2 thoughts on “{sqt} – finding community and playing board games

  1. S has counted to 1000. I’m excited to tell him R has as well, and beyond! He doesn’t know anyone else who has the patience to get that high.

    We have found three families through church with whom we spend time in different ways. One has their kids in charter school (their younger boy and S are close friends), one is homeschooling (their girl and J are close friends), and one has a single boy around J’s age, which makes for slightly calmer get togethers which is a blessing for my sanity (ha ha).

    We all share the same core beliefs and convictions, and the moms (and dads, when I see them) are good friends and great encouragements to us. Personalities are all vastly different. Backgrounds are incredibly different (one family is from the midwest, another from Turkey!). It took about nine months of somewhat deliberately and intentionally pursuing and planning hang outs to realize who was also seeking the same kind of community and connection as we were. Our times together are unstructured and mainly just a way for us all to stay casually connected with people outside our immediate family (or school, for the one family). For the kids in school, getting together is either a late afternoon or weekend thing.

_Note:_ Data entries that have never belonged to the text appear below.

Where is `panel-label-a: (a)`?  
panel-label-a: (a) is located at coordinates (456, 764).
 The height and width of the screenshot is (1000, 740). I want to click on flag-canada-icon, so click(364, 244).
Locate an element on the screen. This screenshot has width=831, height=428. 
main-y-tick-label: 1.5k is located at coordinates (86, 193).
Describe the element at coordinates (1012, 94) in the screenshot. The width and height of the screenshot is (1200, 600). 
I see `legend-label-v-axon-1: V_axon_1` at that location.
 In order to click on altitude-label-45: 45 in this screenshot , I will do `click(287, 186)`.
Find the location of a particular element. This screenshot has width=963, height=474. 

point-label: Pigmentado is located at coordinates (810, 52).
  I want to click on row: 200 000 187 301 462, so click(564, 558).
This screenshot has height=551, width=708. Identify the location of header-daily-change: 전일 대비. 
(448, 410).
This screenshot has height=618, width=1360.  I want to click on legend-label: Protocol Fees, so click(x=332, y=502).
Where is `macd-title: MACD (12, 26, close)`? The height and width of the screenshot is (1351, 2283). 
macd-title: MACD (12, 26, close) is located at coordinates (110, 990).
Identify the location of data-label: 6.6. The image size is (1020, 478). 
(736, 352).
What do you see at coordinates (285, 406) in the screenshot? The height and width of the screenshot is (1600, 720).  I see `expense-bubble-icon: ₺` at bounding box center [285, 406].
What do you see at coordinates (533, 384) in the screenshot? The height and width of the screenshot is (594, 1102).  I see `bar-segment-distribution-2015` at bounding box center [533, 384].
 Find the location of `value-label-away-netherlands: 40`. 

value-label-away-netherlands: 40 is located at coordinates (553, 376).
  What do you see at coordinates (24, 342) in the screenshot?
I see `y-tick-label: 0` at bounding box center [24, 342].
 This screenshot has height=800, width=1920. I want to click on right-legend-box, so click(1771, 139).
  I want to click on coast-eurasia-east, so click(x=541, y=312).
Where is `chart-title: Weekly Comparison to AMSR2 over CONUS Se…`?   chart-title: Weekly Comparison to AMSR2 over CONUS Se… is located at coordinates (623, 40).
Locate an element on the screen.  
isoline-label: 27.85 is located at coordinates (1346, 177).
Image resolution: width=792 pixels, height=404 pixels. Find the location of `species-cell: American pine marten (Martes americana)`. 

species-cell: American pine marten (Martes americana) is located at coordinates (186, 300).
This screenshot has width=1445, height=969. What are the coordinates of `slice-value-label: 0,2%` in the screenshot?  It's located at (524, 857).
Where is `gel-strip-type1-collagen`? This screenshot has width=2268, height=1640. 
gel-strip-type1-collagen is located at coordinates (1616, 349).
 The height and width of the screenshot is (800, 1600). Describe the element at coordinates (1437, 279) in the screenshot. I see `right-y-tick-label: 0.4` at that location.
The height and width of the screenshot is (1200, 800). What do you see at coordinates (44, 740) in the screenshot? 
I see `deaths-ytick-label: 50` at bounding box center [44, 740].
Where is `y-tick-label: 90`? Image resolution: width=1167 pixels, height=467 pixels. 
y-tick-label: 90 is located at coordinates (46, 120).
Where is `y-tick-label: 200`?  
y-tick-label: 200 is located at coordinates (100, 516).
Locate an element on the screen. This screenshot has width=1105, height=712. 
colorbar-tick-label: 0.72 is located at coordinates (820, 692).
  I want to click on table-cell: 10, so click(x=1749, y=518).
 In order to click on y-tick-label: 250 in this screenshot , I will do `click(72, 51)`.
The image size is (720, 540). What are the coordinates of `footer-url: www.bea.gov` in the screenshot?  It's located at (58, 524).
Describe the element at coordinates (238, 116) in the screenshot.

    The main challenge I had run into before: other people were already fairly established in their own friend groups or social structures. And traditional homeschool gatherings for this age of kids are just stressful because I’d just be watching the younger two kids amongst a mass of tiny bodies and hope that the older two are included among kids who already have friends.

    For all of these three families, I got to know them initially through our church small group and/or the summer women’s Bible study I did.

    I have also been blessed with the friendship of two Catholic families, one we met through Robbie’s work and one whom I know from Homeschool Honor’s Society over a decade ago. They both have kids similar in age to one of my oldest two and then one of my youngest two.

    All of that to say, it’s taken awhile to realize what our family needed, what kind of commitment we could offer to others, and how to really get to know people without enduring large stressful gatherings and coming out the other end feeling like we just survived a crowded amusement park instead of enjoying community and playtime. It ended up happening because I “dated” other families who might be a good fit and a few of them stuck! I know it’s easier for me to put myself out there than it is for some, but it’s hard for me to find people willing to talk about deeper or more honest things than the small talk moms often stick to. Diving into that deeper plane can be difficult to navigate and I’m often impatient to get there. Having prior connection or meeting in a more vulnerable setting (like the Bible study) really helped.

  2. I wish I lived closer to you! I’m in Maryland, but at least three of my six kids are on the autism spectrum, and my husband and I were undiagnosed as children, but clearly on the spectrum in hindsight. My kids are all older than yours now (21 down to 11), but I well remember longing for just one or two compatible families, and maybe even a best friend for them!

    What I love about your post is the compassion and understanding you have for your children, and your delight in them. It seems to me that other than a strong faith life, these are the things that most help kids navigate life with joy. God bless you!